AConsistently correcting the child whenever they use a non-standard grammatical form
BProviding a language-rich environment with frequent talking, reading aloud, and varied conversation
CDrilling grammatical rules through explicit instruction, starting with the simplest forms
DWaiting for natural maturation — the timing of grammar acquisition is genetically fixed and not influenced by environment
Grammatical development is driven by sheer quantity of well-formed input, not by correction or explicit instruction. Parents who correct children's grammar frequently find it makes little difference — children often simply repeat their original form. What predicts better grammatical outcomes is a language-rich environment: more varied vocabulary, more extended conversation, more reading aloud. The mechanism is implicit statistical learning from exposure; correction and drilling are largely irrelevant to this process. Option D is also wrong: environmental richness substantially affects the rate and ceiling of grammatical development.
Question 3 True / False
A child's overgeneralization errors (like 'goed' or 'mouses') indicate that the child has begun abstracting grammatical rules rather than just memorizing specific word forms.
TTrue
FFalse
Answer: True
True. This is the central insight of the U-shaped developmental curve. Early correct forms like 'went' are produced as memorized chunks — the child hasn't extracted a rule, they've just stored the specific word. When overgeneralization errors appear, it means the child has now extracted a productive rule (add '-ed' for past tense) and is applying it systematically — even to verbs that don't follow it. This is cognitively more sophisticated than memorization.
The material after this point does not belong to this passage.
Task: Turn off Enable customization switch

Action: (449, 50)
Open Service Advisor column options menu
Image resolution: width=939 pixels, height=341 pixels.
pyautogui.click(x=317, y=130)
The errors eventually resolve as the child learns to treat irregular verbs as exceptions, restoring the correct forms while keeping the productive rule.
Question 4 True / False
Explicitly correcting children's grammatical errors is the most effective method for accelerating grammatical development.
TTrue
FFalse
Answer: False
False. Correction plays almost no role in grammatical acquisition. Parents rarely correct grammar systematically, and when they do, children often ignore it or simply repeat their original form without change. Grammatical development is driven by implicit statistical learning from exposure to large quantities of well-formed speech — not by feedback on errors. This is a key finding because it means the mechanism of grammar learning is fundamentally different from, say, math learning, where explicit correction does help. Providing correction may make adults feel productive, but the research consistently shows it does not drive grammatical development.
Question 5 Short Answer
Why do overgeneralization errors appear AFTER children initially produce correct irregular forms, and what does this developmental sequence tell us about how grammar is learned?
Think about your answer, then reveal below.
Model answer: Early correct irregular forms (like 'went') are produced from memory as whole-word chunks, not from any rule. When the child later extracts the general past-tense rule (add '-ed'), they apply it to all verbs — including irregulars — producing errors. This sequence reveals that grammatical learning involves two distinct processes: lexical memorization (storing specific forms) and rule abstraction (extracting productive patterns). The U-shaped curve is evidence that rule abstraction occurs, and that the rule temporarily overrides stored exceptions. Eventually both coexist — the rule applies to regular verbs, and irregular forms are re-learned as exceptions.
The key implication is that overgeneralization errors are diagnostic of cognitive progress. If grammar were learned purely by imitation or memorization, errors would decrease monotonically over time. The reappearance of errors after correct production demonstrates that the child is doing something cognitively more sophisticated — extracting and applying abstract rules. This is the same productive generalization that makes language learnable at all: you can correctly produce and understand sentences you have never heard before, because you have the rules.